Often where the firefighters go, so do other union workers.Harold McDonald, a Democratic committee man from Penn Hills, Pa., and retired council representative for the Carpenters Union for 19 years is convinced this race is going long. “This is truly the battle for the soul of our party. You have pundits and reporters on the national news saying our party is one thing, and then you have the rank and file voters here saying that’s not what we are voting on at all,” he said.
McDonald, who is African American, said voters here worry about health care and education. “That is what is important to me as well. That is why I am supporting Biden already,” he said.
The same goes for 22 year-old Hannah O’Toole, who sang the national anthem at the Workers Memorial Day celebration in Pittsburgh ahead of Biden’s visit, along with her father Marty, 60, who is the business manager for Plumbers Local 27.
“Joe Biden’s been a big part of the way we think and want to go and he has always been a front runner for us here in Pennsylvania,” said Marty, who is personally supporting the former vice-president.

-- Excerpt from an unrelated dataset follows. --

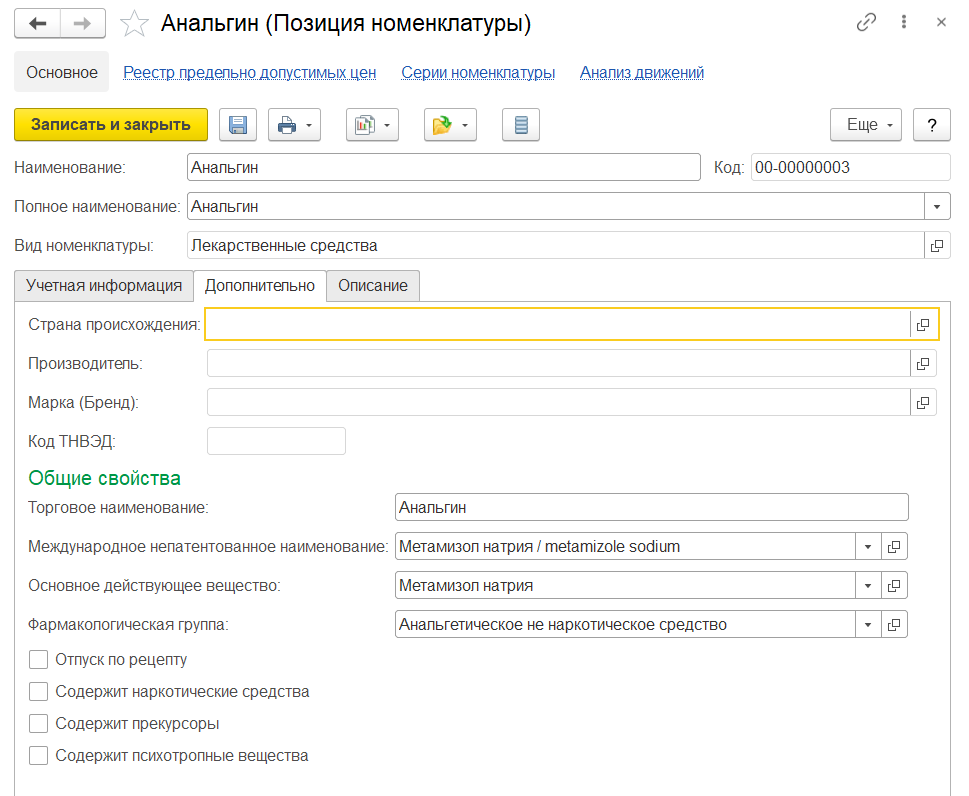Click the reports icon in toolbar

point(366,125)
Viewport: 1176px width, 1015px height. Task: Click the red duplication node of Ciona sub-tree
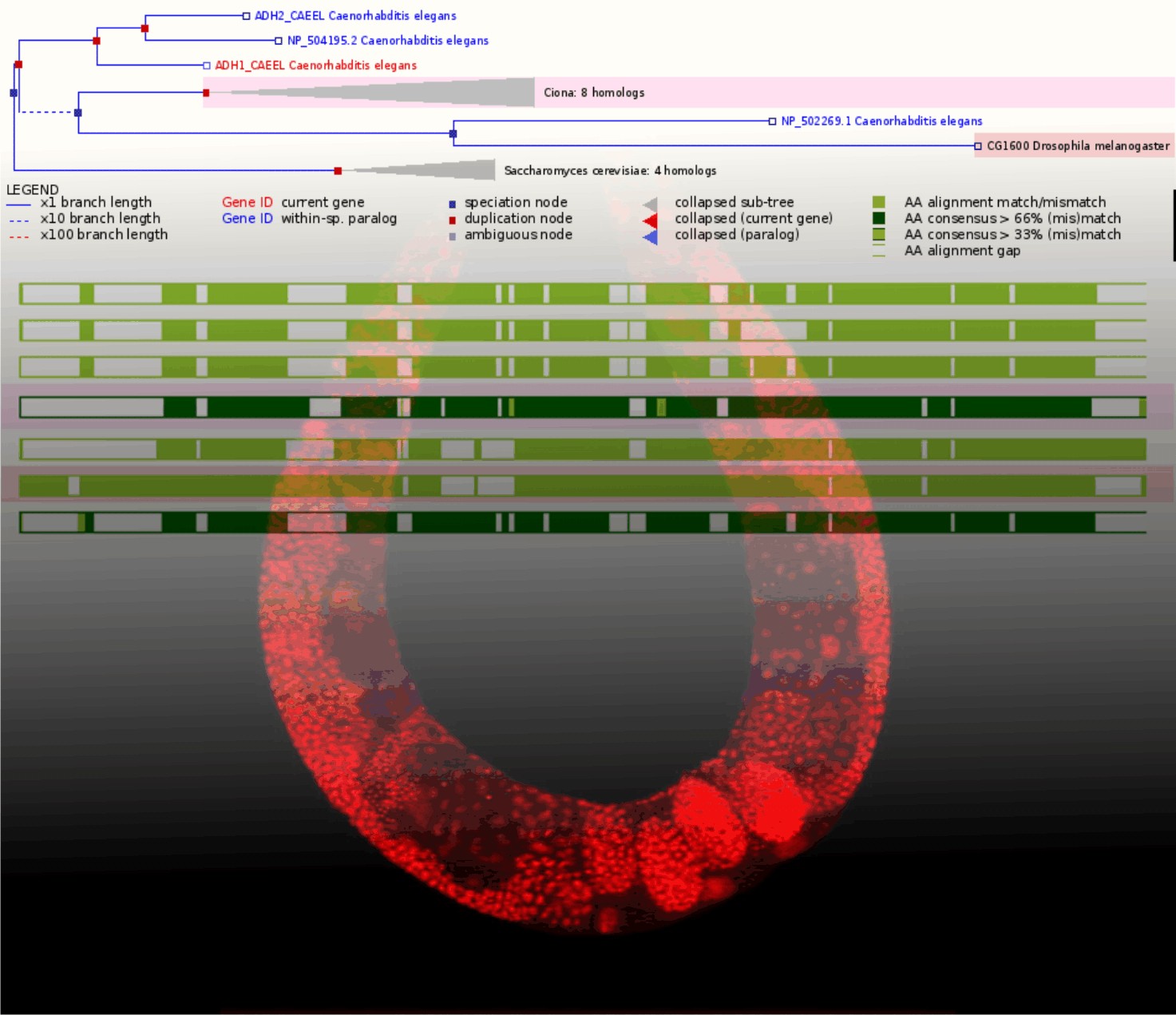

Hannah is also leaning toward Biden. “I’ve liked him since Obama,” she said.
Darrin Kelly, president of the powerful local labor council here in Western Pennsylvania and a city firefighter as well, said the party has drifted too far left and this is the state where not just in the general, but mostly in the primary where that will be decided.
“Today is an important reminder of what is important to voters in Pennsylvania in a Democratic primary and we expect the Democratic Party to truly start listening to what our message is, stop polarizing us and start welcoming us back, we want FDR style politics,” Kelly said.
“If our strength is truly our diversity then the party has to start listening to the working class, they have to welcome us back and our voice will be heard in the primary in this state and that the message we want about job creation, health care and pension security is what will bring us out in a general,” he said.